_Description of the task_:
Look through the records below, and copy out every line that holds the string "calendar".

Stored items
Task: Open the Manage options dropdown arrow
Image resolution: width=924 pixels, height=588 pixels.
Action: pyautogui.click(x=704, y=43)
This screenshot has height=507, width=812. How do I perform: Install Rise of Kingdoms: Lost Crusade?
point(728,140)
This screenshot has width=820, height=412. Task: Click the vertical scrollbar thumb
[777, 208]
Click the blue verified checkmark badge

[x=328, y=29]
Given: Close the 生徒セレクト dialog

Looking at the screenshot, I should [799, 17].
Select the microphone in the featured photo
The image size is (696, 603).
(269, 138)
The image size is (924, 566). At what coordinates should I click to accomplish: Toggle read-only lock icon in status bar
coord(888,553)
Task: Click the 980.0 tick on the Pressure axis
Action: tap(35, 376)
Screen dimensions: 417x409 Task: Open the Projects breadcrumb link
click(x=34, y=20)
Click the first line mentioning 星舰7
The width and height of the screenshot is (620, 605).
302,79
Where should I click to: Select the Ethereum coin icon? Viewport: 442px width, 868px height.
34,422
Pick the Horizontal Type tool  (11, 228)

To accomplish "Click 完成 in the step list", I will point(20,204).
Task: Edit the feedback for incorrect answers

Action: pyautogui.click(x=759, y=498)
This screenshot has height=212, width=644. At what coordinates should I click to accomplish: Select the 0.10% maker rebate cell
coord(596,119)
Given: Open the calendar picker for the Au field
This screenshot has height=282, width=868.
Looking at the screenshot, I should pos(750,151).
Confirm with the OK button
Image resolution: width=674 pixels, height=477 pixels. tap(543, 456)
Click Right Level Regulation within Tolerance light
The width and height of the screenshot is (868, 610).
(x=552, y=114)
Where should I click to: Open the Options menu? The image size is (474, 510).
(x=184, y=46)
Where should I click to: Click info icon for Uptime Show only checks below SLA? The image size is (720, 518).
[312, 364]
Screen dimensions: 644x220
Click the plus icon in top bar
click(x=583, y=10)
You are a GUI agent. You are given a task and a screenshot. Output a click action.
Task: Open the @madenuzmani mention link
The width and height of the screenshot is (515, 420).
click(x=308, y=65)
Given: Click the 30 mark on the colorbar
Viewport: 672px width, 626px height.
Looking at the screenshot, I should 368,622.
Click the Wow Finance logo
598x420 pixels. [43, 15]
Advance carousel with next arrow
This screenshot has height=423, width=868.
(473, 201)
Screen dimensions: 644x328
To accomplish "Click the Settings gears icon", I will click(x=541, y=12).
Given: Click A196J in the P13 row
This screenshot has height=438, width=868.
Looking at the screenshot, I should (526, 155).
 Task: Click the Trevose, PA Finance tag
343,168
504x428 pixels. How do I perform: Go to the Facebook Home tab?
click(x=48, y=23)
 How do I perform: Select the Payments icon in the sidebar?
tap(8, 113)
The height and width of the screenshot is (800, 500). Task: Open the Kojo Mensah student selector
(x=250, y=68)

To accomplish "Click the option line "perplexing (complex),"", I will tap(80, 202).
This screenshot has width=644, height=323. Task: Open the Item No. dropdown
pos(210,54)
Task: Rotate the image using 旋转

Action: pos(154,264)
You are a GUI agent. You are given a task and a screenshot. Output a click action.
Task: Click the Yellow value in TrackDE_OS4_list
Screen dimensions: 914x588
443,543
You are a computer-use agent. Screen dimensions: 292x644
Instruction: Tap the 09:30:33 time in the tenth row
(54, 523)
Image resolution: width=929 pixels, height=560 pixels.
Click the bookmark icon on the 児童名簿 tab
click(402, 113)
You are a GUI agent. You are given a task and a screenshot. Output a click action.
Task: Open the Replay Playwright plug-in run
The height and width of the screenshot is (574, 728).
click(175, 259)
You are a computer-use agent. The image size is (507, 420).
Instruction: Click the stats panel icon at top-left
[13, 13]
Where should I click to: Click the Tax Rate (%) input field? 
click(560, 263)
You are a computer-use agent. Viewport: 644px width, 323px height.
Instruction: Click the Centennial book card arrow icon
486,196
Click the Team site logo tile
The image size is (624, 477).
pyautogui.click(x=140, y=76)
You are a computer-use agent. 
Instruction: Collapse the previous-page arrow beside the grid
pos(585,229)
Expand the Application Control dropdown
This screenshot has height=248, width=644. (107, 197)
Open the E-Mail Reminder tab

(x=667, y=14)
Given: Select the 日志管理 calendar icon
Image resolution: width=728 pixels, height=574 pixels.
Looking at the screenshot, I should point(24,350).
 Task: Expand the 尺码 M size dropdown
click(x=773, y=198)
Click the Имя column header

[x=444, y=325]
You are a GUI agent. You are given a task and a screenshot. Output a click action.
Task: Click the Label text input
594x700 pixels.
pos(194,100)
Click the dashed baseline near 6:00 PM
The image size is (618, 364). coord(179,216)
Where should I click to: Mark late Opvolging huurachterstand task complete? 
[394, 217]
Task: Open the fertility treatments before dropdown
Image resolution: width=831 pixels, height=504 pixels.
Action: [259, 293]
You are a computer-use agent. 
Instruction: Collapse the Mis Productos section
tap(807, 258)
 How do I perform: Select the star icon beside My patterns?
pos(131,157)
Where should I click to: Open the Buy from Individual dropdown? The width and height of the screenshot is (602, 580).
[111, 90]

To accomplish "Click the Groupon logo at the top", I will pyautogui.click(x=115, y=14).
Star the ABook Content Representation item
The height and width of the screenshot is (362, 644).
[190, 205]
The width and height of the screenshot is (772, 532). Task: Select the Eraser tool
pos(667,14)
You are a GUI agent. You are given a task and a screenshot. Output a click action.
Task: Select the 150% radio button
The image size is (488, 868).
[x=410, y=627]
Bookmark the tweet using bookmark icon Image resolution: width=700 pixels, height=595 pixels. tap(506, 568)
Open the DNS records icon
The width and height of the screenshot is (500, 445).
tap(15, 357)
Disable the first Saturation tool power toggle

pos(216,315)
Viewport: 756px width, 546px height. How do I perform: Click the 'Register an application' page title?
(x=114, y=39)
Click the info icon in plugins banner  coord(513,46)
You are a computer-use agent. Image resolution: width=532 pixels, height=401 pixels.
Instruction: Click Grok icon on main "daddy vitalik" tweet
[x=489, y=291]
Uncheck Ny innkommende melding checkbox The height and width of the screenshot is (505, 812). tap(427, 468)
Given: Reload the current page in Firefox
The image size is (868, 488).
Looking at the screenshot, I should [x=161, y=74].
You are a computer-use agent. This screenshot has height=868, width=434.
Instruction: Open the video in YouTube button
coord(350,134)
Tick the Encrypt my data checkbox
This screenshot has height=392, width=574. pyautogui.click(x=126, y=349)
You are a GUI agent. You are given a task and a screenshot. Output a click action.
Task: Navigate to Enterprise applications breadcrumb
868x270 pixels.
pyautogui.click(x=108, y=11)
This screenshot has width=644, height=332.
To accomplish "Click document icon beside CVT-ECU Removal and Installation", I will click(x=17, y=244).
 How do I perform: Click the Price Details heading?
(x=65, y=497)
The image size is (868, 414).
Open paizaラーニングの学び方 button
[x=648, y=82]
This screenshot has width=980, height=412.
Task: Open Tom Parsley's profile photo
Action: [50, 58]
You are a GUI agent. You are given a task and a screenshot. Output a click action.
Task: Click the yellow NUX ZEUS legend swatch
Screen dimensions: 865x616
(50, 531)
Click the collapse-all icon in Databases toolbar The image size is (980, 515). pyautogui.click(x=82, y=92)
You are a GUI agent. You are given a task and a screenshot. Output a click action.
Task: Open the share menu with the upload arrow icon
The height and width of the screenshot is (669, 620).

_Exercise solution_:
Given: Open the calendar picker for the Au field
Given: Select the 日志管理 calendar icon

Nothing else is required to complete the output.